ESKIMO MOTHER by CybisThe Cybis studio’s use of Collections began in a sensible fashion, although there were already signs in the 1970s indicating that it could eventually get out of hand. A good example is the Eskimo Mother who at her 1973 introduction was put into the Portraits in Porcelain Collection. This was probably because Cybis was adding pieces to their North American Indians series at the time but, because the Eskimo Mother had no tribal designation/identification, they decided not to put her there – even though her design number (708) corresponds to the pieces in the North American Indians series! The only other adult-human Collection available was Portraits in Porcelain. She stayed there for two more years. In 1976, when the studio created the oddly-named North American Collection, she was moved to there. When that was eliminated in 1977, she and the American White Buffalo were tossed into the one-year-wonder Americana-Commemorative Collection. When that Collection disappeared in 1978, she was shunted back into Portraits in Porcelain (it’s enough to make a gal positively dizzy!), and stayed there until Spring 1980 when she was finally put into the North American Indians Collection where, according to her design number and good common sense, she should have resided from the start.

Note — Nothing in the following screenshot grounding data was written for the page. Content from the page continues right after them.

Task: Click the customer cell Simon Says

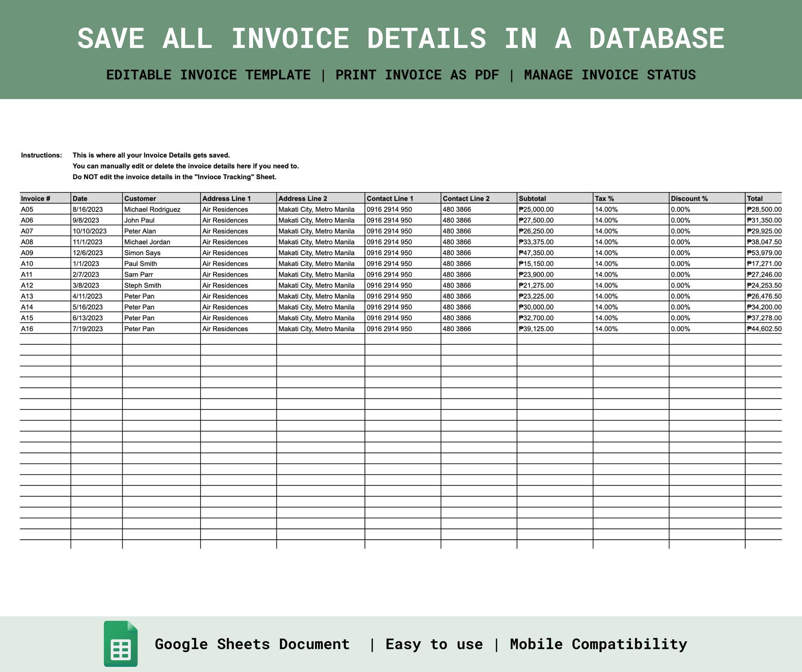Action: pos(161,252)
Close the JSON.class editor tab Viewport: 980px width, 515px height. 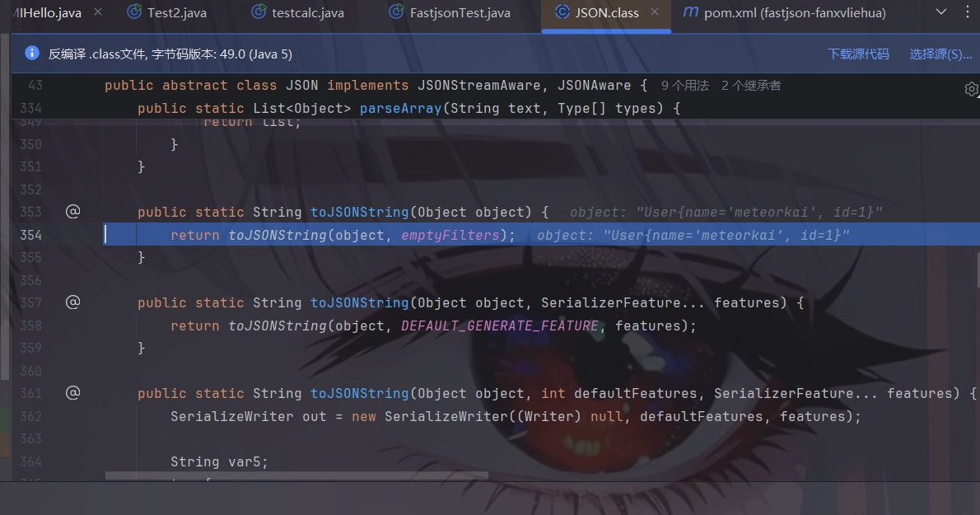point(656,12)
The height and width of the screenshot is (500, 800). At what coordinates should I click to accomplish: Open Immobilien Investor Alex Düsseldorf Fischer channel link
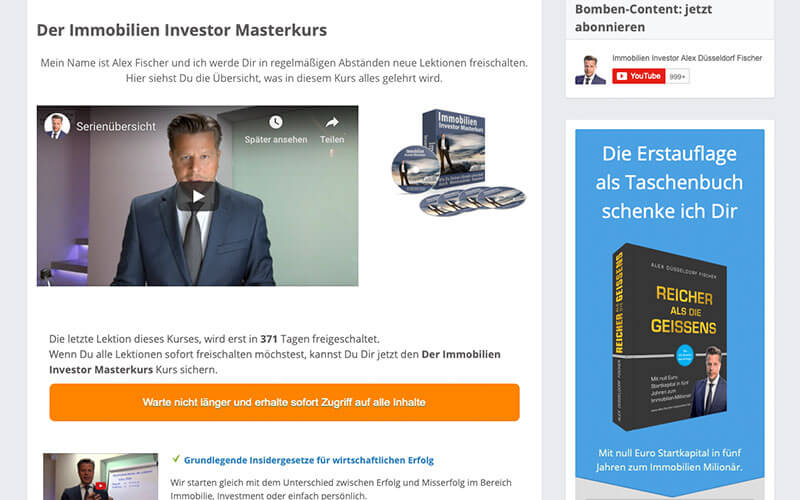click(687, 58)
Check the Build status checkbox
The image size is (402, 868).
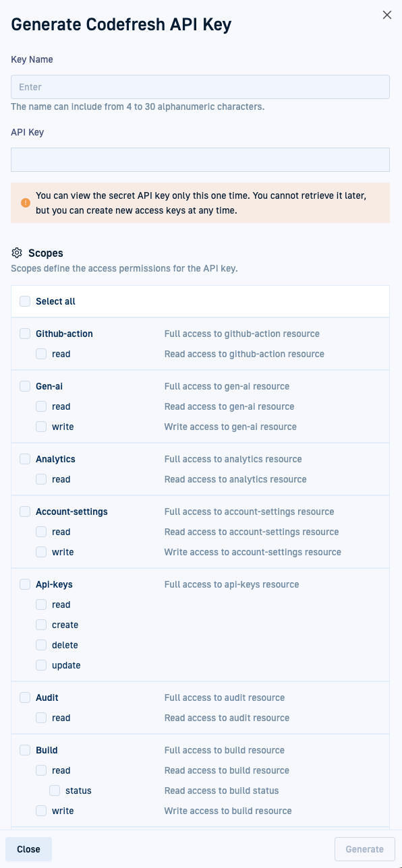(55, 791)
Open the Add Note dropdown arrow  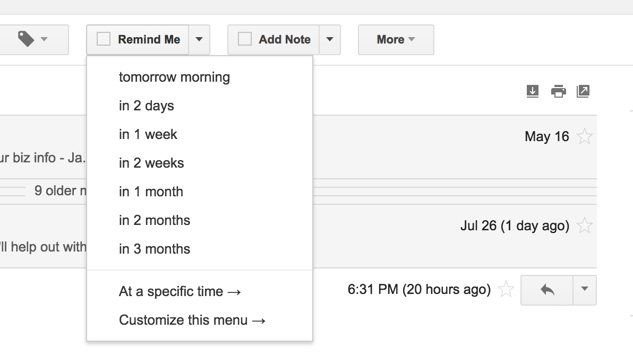tap(330, 39)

I’ve already mentioned how the Spring 1980 Theatre of Porcelain Collection was created by moving the Court Jester into it from Portraits in Porcelain. Why the studio did that then, rather than simply waiting to inaugurate it in Fall 1980 when they introduced the opera character Harlequin, is a mystery.

Although it’s impossible to know how many Cybis collectors actually ‘followed’ the various collections – e.g., wanting to acquire every piece in a specific Collection category – when the studio played musical chairs with their Collection assignments, it could have consequences. Someone who was determined to collect all of the North American Indians pieces might not have considered buying the Eskimo Mother until all of a sudden she appeared in that category on the Spring 1980 price list. At that point she was listed as nc (‘near closing’) which meant that anyone wanting to have a supposedly-complete North American Indians Collection had better get a move on.

For less-expensive sculptures (the Eskimo Mother closed at $2500) most Collection-hopping incidents were likely of little importance, especially for the bird, flower, and animal pieces. It was when the studio began creating multiple individual categories for human subjects that the slippery slope began. That said, it never occurred to me to base my Cybis-purchase decisions on the studio’s Collection designations and so I simply ignored them.

One could logically argue that after 1980 all adult human non-religious figures could have gone into Portraits in Porcelain, all child figures other than the busts into Children to Cherish, and all vases, boxes, bowls, plates and plaques, etc., into a Decorative Accessories Collection. Retain Children of the World for the child busts, keep Birds & Flowers, Animals, Biblical/Religious, North American Indians, Carousel, and Circus (there were always some in those two) and you’d have 10 named Collections in all – a nice round number that would eliminate any need for any sculpture to go Collection-hopping. One would need to add the regrettable Hall of Fame Collection in 1990, in order to distinguish those from their predecessors, which would then end the Collection Count at 11. The retail version of the Chess Set, being neither a strictly human figure nor what most people would think of as a ‘decorative accessory’, would probably need to stand alone for as long as it was available (which seems to have been a fairly short time.) I can’t think of any other Cybis release that could not fit into one of these 11 hypothetical ‘collection’ categories.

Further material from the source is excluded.